─── DATASET RECORDS ───

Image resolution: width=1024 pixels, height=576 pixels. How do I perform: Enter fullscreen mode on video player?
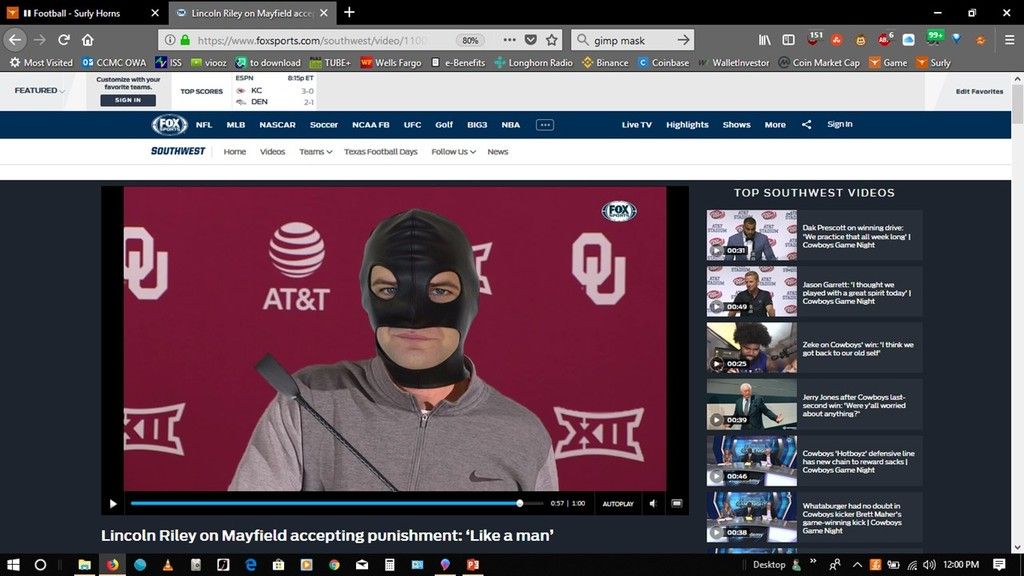676,504
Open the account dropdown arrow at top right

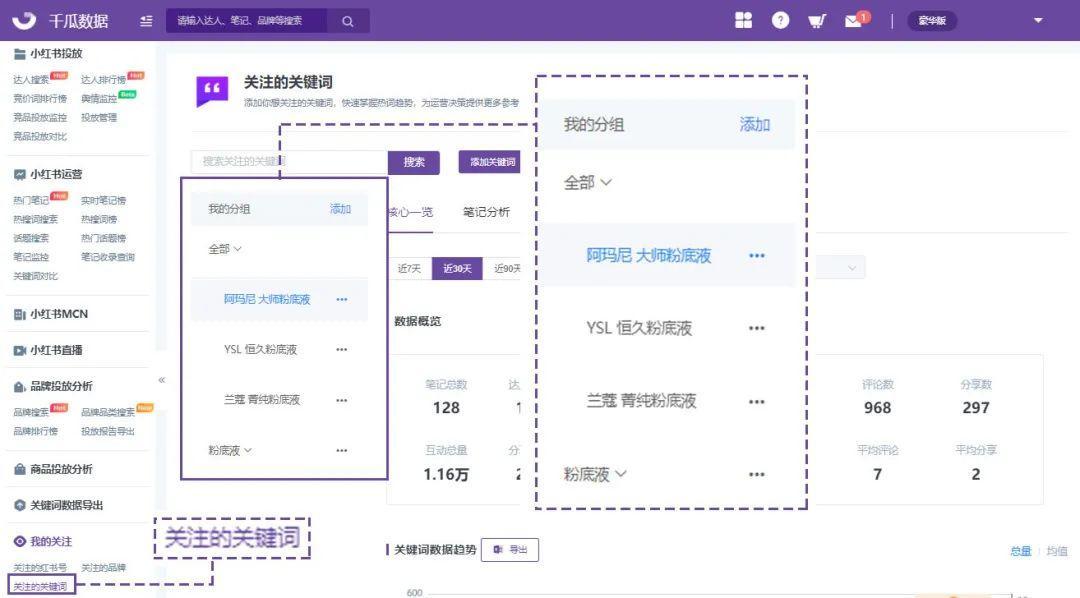(1037, 20)
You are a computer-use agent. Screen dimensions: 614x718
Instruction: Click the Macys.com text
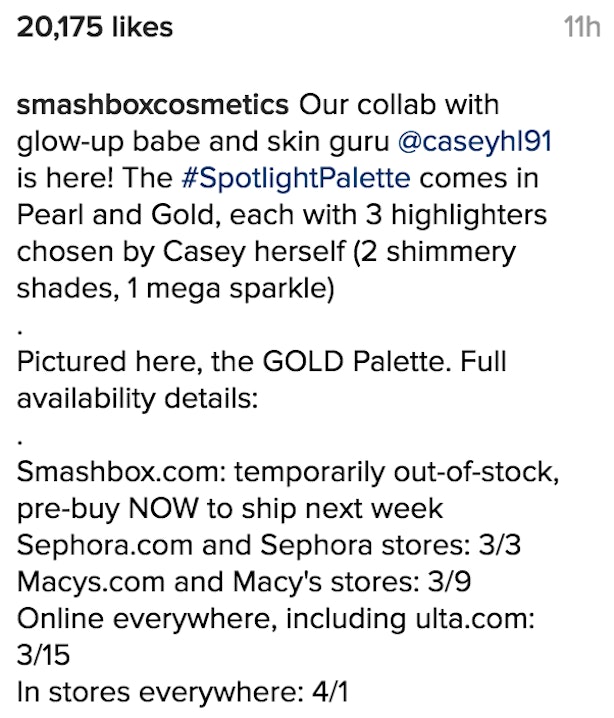(x=91, y=582)
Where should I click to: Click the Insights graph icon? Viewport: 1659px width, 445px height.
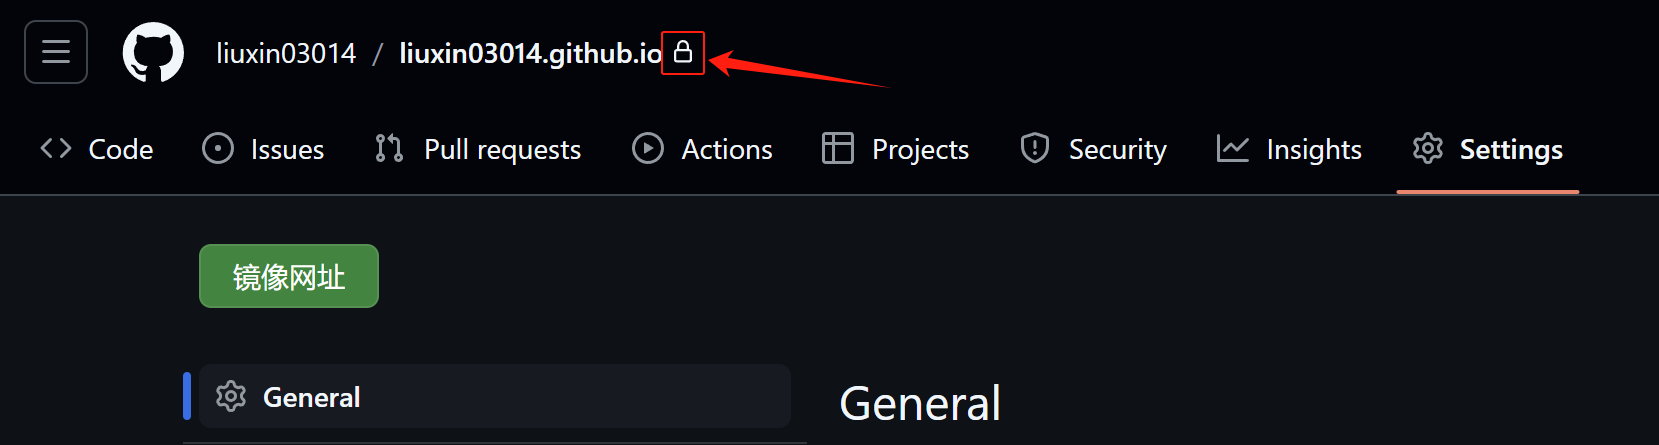[x=1233, y=149]

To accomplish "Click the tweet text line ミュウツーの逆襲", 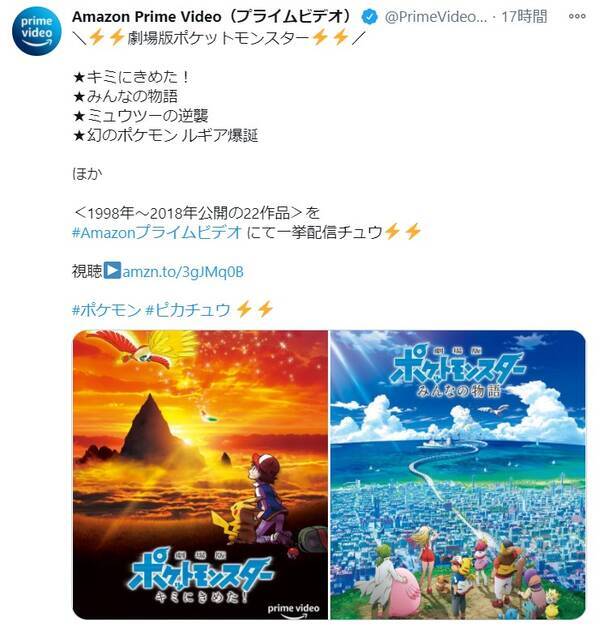I will (x=140, y=116).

───

The response must match the data line for line, from its first line through the line with "You are a computer-use", inclusive, and must leave out the pictures.

Image resolution: width=1024 pixels, height=576 pixels. How do I perform: Enter fullscreen mode on video player?
676,504
Open the account dropdown arrow at top right

(1037, 20)
You are a computer-use agent. Screen dimensions: 614x718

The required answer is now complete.